**Work required:** Please transcribe every record below exactly as it appears.

**Records contained in a dataset:**
*** Begin section ***
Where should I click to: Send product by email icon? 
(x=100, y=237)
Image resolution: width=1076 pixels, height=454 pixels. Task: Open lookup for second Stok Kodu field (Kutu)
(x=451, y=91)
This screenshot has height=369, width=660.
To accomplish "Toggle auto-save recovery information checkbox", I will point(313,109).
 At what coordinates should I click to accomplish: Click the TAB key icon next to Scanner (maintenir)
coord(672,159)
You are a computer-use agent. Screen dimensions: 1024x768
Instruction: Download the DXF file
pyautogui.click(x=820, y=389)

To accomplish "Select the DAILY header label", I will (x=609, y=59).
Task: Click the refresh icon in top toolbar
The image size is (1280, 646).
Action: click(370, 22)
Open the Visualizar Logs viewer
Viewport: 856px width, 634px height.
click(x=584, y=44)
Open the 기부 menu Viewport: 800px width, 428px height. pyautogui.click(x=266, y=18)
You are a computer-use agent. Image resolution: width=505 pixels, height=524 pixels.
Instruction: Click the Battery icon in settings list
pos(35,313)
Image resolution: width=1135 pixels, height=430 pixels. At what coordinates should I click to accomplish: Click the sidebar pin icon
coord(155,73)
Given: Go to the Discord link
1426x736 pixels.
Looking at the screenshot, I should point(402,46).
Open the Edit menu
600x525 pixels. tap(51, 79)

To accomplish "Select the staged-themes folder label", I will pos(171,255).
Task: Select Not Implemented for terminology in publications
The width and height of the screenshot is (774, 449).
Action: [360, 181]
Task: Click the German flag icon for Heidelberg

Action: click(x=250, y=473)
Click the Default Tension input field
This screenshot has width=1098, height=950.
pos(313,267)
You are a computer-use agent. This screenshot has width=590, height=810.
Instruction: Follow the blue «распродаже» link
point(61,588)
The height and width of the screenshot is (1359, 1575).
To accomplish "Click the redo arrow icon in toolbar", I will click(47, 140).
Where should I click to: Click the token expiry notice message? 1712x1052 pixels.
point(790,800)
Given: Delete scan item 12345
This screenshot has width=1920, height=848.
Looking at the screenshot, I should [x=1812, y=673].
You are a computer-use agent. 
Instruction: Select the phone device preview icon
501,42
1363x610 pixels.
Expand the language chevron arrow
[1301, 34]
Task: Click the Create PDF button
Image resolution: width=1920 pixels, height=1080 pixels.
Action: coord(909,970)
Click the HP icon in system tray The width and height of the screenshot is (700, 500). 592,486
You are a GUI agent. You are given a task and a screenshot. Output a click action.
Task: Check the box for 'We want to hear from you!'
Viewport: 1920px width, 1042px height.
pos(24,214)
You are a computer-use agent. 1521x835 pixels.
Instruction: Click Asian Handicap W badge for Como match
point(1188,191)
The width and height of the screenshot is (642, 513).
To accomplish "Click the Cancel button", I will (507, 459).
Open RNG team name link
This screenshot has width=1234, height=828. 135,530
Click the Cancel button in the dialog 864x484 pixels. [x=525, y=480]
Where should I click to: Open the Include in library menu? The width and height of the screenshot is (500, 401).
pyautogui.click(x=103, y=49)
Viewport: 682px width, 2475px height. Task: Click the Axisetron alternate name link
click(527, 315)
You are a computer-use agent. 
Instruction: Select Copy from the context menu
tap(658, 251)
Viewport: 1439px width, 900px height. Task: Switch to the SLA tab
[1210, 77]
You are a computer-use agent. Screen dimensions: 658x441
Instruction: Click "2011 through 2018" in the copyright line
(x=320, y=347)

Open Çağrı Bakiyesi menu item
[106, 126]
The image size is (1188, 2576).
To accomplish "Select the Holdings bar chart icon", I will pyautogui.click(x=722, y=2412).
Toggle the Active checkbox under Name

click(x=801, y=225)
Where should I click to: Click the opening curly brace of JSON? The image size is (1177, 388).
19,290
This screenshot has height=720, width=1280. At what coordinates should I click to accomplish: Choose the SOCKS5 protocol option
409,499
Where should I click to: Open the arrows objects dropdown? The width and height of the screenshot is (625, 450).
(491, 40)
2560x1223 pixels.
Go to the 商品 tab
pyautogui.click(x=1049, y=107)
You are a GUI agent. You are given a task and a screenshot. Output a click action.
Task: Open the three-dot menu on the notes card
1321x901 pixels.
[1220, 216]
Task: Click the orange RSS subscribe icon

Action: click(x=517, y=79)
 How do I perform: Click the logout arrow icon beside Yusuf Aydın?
*** End section ***
**Answer for this exercise:**
Where should I click to: Send product by email icon? 
(x=100, y=237)
Image resolution: width=1076 pixels, height=454 pixels. Task: Open lookup for second Stok Kodu field (Kutu)
(x=451, y=91)
This screenshot has height=369, width=660.
To accomplish "Toggle auto-save recovery information checkbox", I will point(313,109).
 At what coordinates should I click to accomplish: Click the TAB key icon next to Scanner (maintenir)
coord(672,159)
You are a computer-use agent. Screen dimensions: 1024x768
Instruction: Download the DXF file
pyautogui.click(x=820, y=389)

To accomplish "Select the DAILY header label", I will (x=609, y=59).
Task: Click the refresh icon in top toolbar
The image size is (1280, 646).
Action: click(370, 22)
Open the Visualizar Logs viewer
Viewport: 856px width, 634px height.
click(x=584, y=44)
Open the 기부 menu Viewport: 800px width, 428px height. pyautogui.click(x=266, y=18)
You are a computer-use agent. Image resolution: width=505 pixels, height=524 pixels.
Instruction: Click the Battery icon in settings list
pos(35,313)
Image resolution: width=1135 pixels, height=430 pixels. At what coordinates should I click to accomplish: Click the sidebar pin icon
coord(155,73)
Given: Go to the Discord link
1426x736 pixels.
Looking at the screenshot, I should point(402,46).
Open the Edit menu
600x525 pixels. tap(51, 79)

To accomplish "Select the staged-themes folder label", I will pos(171,255).
Task: Select Not Implemented for terminology in publications
The width and height of the screenshot is (774, 449).
Action: [360, 181]
Task: Click the German flag icon for Heidelberg

Action: click(x=250, y=473)
Click the Default Tension input field
This screenshot has width=1098, height=950.
pos(313,267)
You are a computer-use agent. This screenshot has width=590, height=810.
Instruction: Follow the blue «распродаже» link
point(61,588)
The height and width of the screenshot is (1359, 1575).
To accomplish "Click the redo arrow icon in toolbar", I will click(47, 140).
Where should I click to: Click the token expiry notice message? 1712x1052 pixels.
point(790,800)
Given: Delete scan item 12345
This screenshot has width=1920, height=848.
Looking at the screenshot, I should [x=1812, y=673].
You are a computer-use agent. 
Instruction: Select the phone device preview icon
501,42
1363x610 pixels.
Expand the language chevron arrow
[1301, 34]
Task: Click the Create PDF button
Image resolution: width=1920 pixels, height=1080 pixels.
Action: coord(909,970)
Click the HP icon in system tray The width and height of the screenshot is (700, 500). 592,486
You are a GUI agent. You are given a task and a screenshot. Output a click action.
Task: Check the box for 'We want to hear from you!'
Viewport: 1920px width, 1042px height.
pos(24,214)
You are a computer-use agent. 1521x835 pixels.
Instruction: Click Asian Handicap W badge for Como match
point(1188,191)
The width and height of the screenshot is (642, 513).
To accomplish "Click the Cancel button", I will (507, 459).
Open RNG team name link
This screenshot has width=1234, height=828. 135,530
Click the Cancel button in the dialog 864x484 pixels. [x=525, y=480]
Where should I click to: Open the Include in library menu? The width and height of the screenshot is (500, 401).
pyautogui.click(x=103, y=49)
Viewport: 682px width, 2475px height. Task: Click the Axisetron alternate name link
click(527, 315)
You are a computer-use agent. 
Instruction: Select Copy from the context menu
tap(658, 251)
Viewport: 1439px width, 900px height. Task: Switch to the SLA tab
[1210, 77]
You are a computer-use agent. Screen dimensions: 658x441
Instruction: Click "2011 through 2018" in the copyright line
(x=320, y=347)

Open Çağrı Bakiyesi menu item
[106, 126]
The image size is (1188, 2576).
To accomplish "Select the Holdings bar chart icon", I will pyautogui.click(x=722, y=2412).
Toggle the Active checkbox under Name

click(x=801, y=225)
Where should I click to: Click the opening curly brace of JSON? The image size is (1177, 388).
19,290
This screenshot has height=720, width=1280. At what coordinates should I click to accomplish: Choose the SOCKS5 protocol option
409,499
Where should I click to: Open the arrows objects dropdown? The width and height of the screenshot is (625, 450).
(491, 40)
2560x1223 pixels.
Go to the 商品 tab
pyautogui.click(x=1049, y=107)
You are a GUI agent. You are given a task and a screenshot. Output a click action.
Task: Open the three-dot menu on the notes card
1321x901 pixels.
[1220, 216]
Task: Click the orange RSS subscribe icon

Action: click(x=517, y=79)
 How do I perform: Click the logout arrow icon beside Yusuf Aydın?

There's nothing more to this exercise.